A sold-out Elland Road loved it. They have never worried about whether people like them or not and when their team plays like this, why should they. Bielsa's behaviour might even endear him more to some supporters who share his 'by any means necessary' attitude.
Lampard and Bielsa just about managed a strained handshake in front of the dugouts as the noise cranked up inside the stadium. Leeds United, under the lights, on a Friday night. The stadium rocked to the Bielsa beat.
The home side should have had a penalty after 45 seconds when Andre Wisdom brought down Ezgjan Alioski, but the Leeds player was incorrectly ruled offside when he started his run.
Derby, though, were in the eye of a storm, a white out. They barely got out of their own half and Leeds deservedly took the lead when Jack Clarke - another exciting young prospect off the Academy conveyor belt - beat Craig Bryson and delivered a low cross to the near post for Kemar Roofe to deftly flick beyond Scott Carson.

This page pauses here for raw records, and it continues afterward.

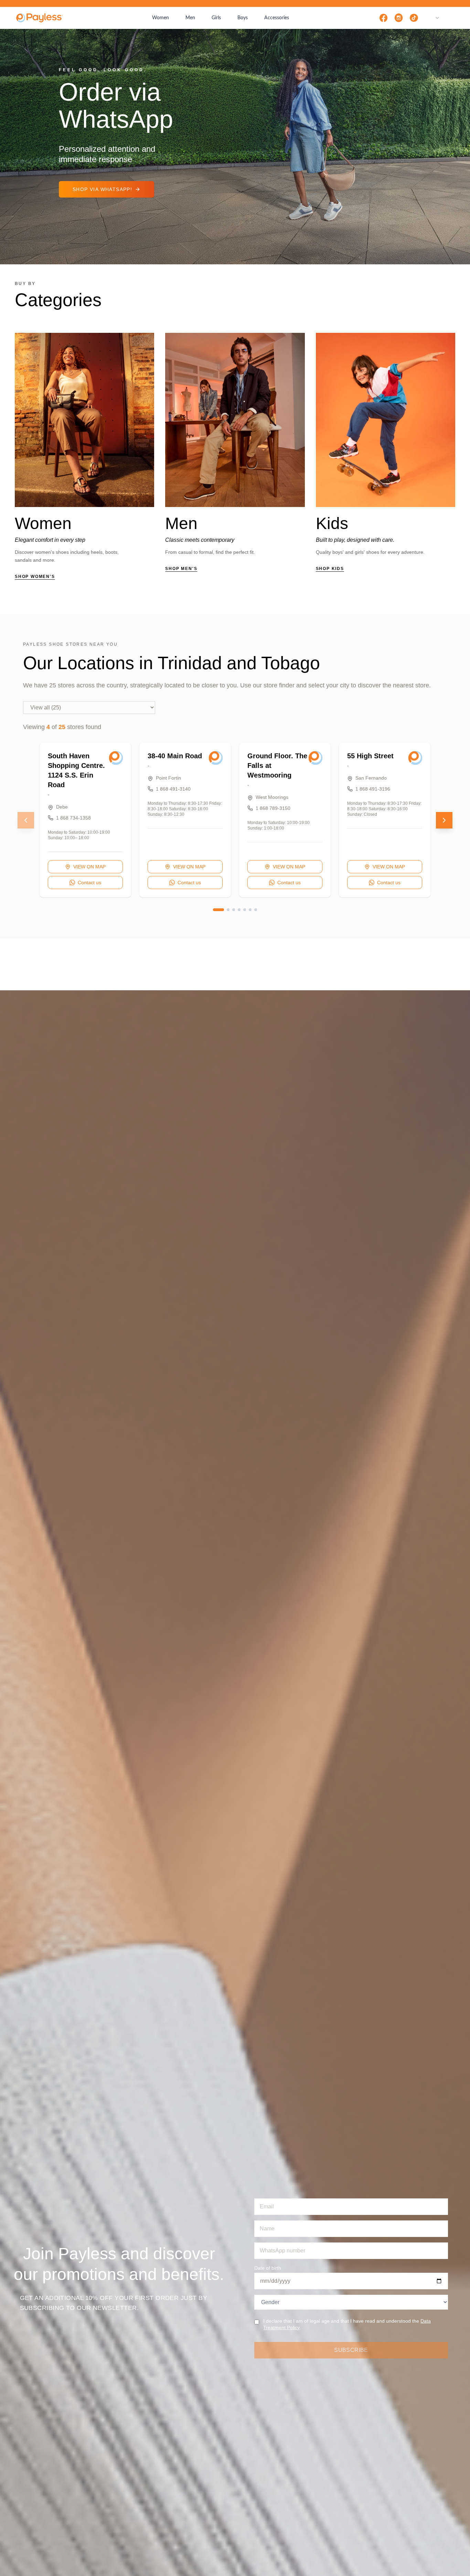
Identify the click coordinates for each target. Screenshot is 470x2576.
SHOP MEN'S (181, 568)
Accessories (276, 17)
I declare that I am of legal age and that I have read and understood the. (347, 2324)
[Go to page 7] (255, 909)
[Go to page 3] (233, 909)
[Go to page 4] (239, 909)
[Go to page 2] (228, 909)
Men (190, 17)
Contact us (89, 882)
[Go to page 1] (218, 909)
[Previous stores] (26, 820)
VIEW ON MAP (89, 866)
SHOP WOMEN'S (35, 576)
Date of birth (267, 2268)
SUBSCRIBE (351, 2350)
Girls (216, 17)
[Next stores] (444, 820)
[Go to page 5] (244, 909)
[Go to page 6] (250, 909)
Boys (242, 17)
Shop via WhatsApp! (102, 189)
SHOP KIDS (330, 568)
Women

Leeds's dominance continued, the irrepressible Adam Forshaw going close to a second goal with a long-range rocket that sent Carson scrambling.
And the second goal came at the start of the second half, Jack Harrison left with a simple finish after Carson had only managed to divert another dangerous cross from Clarke straight to Alioski.
The home side continued to pour forward, their energy unflagging. Derby had no answer, no hope. A run of three successive defeats is over. Leeds are back to doing what they do best under Bielsa, they just also happen to be upsetting a few people along the way.
"Lampard, Lampard what's the score" rang out in stoppage time as the former Chelsea player looked at the floor.